A total of 9535 patients underwent randomization. A composite bleeding outcome event occurred in 433 of 4757 patients (9.1%) in the tranexamic acid group and in 561 of 4778 patients (11.7%) in the placebo group (hazard ratio, 0.76; 95% confidence interval [CI], 0.67 to 0.87; absolute difference, −2.6 percentage points; 95% CI, −3.8 to −1.4; two-sided P<0.001 for superiority). A composite cardiovascular outcome event occurred in 649 of 4581 patients (14.2%) in the tranexamic acid group and in 639 of 4601 patients (13.9%) in the placebo group (hazard ratio, 1.02; 95% CI, 0.92 to 1.14; upper boundary of the one-sided 97.5% CI, 1.14; absolute difference, 0.3 percentage points; 95% CI, −1.1 to 1.7; one-sided P=0.04 for noninferiority).

共有9535例患者接受了随机化。

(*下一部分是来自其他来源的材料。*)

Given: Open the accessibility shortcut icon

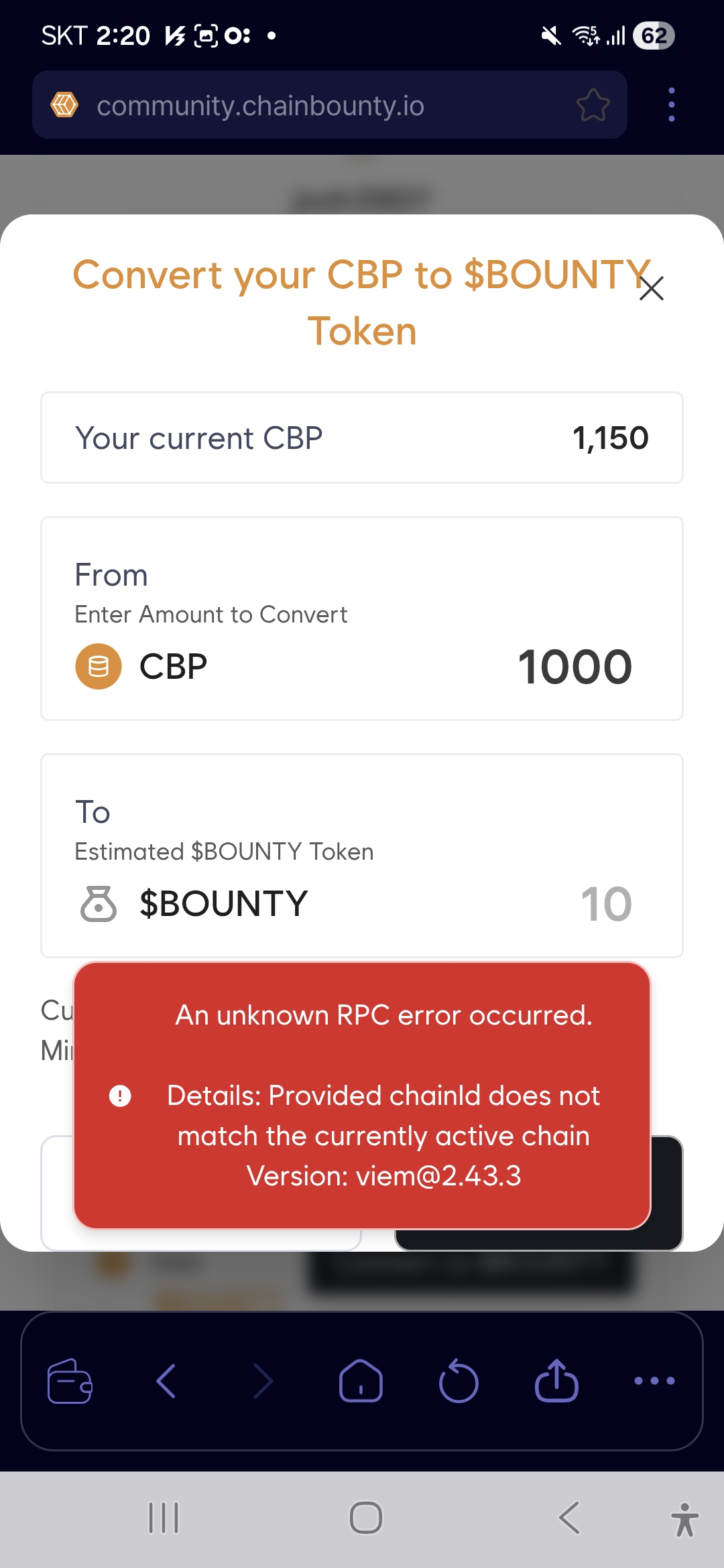Looking at the screenshot, I should click(684, 1519).
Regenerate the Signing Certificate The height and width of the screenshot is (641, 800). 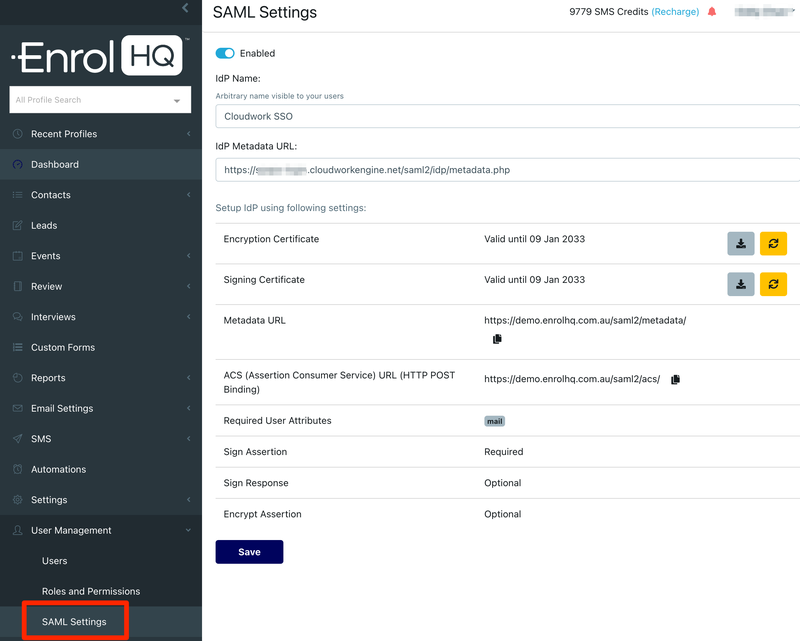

氨甲环酸组4757例患者中的433例 (9.1%) 和安慰剂组4778例患者中的561例 (11.7%) 发生复合出血结局事件（风险比，0.76；95%置信区间 [CI]，0.67至0.87；绝对差异，-2.6个百分点；95%CI，-3.8至-1.4；优效性双侧P < 0.001）。氨甲环酸组4581例患者中的649例 (14.2%) 和安慰剂组4601例患者中的639例 (13.9%) 发生复合心血管结局事件（风险比，1.02；95%CI，0.92-1.14；单侧97.5%CI上限，1.14；绝对差异，0.3个百分点；95%CI，-1.1至1.7；非劣效性单侧P = 0.04）。

CONCLUSIONS

Among patients undergoing noncardiac surgery, the incidence of the composite bleeding outcome was significantly lower with tranexamic acid than with placebo. Although the between-group difference in the composite cardiovascular outcome was small, the noninferiority of tranexamic acid was not established. (Funded by the Canadian Institutes of Health Research and others; POISE-3 ClinicalTrials.gov number, NCT03505723. opens in new tab.)

在接受非心脏手术的患者中，氨甲环酸组复合出血结局的发生率显著低于安慰剂组。尽管复合心血管结局的组间差异较小，但尚未确定氨甲环酸的非劣效性。